▶ Input material
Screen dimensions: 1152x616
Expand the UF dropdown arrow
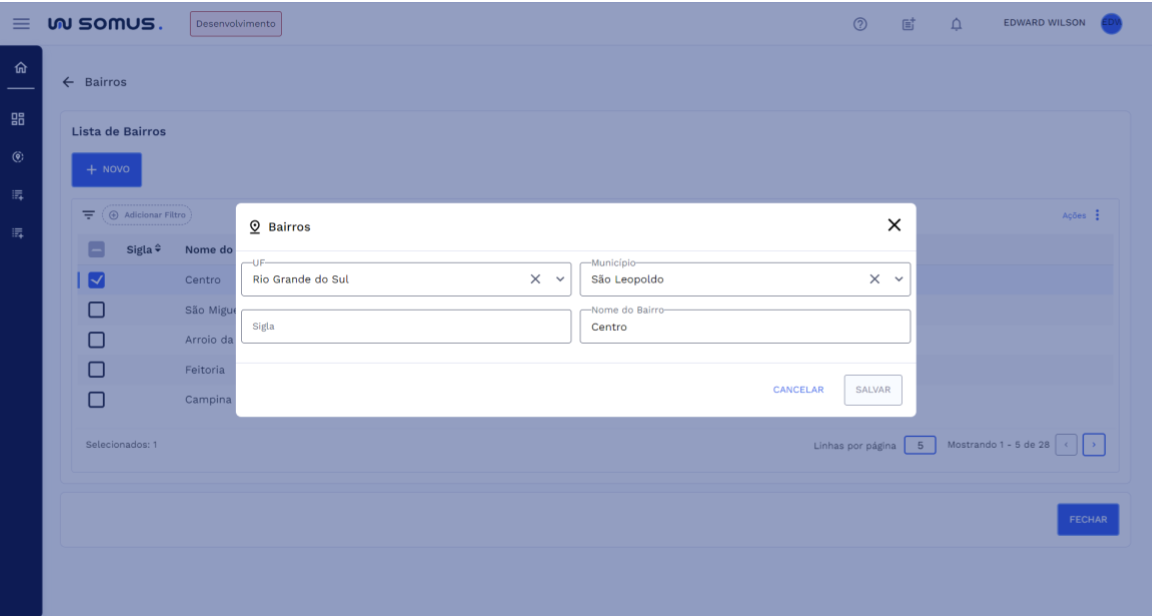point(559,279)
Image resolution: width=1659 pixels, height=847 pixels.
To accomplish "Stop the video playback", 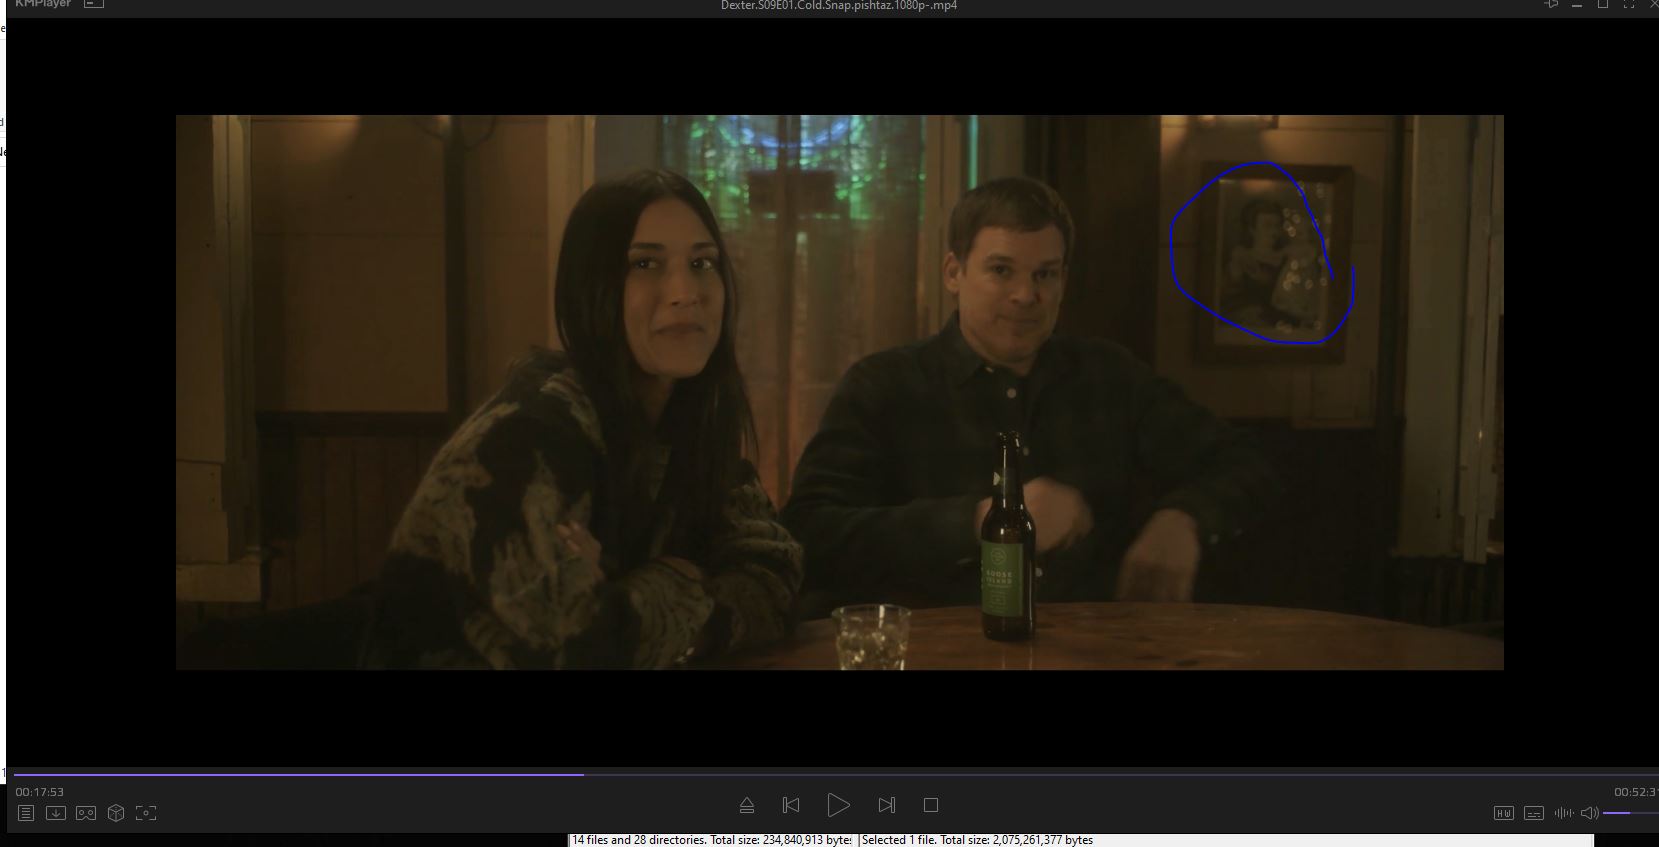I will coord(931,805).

▶ What is being asked
Report each line above that contains the string "width".

▶ Solution
Image resolution: width=1659 pixels, height=847 pixels.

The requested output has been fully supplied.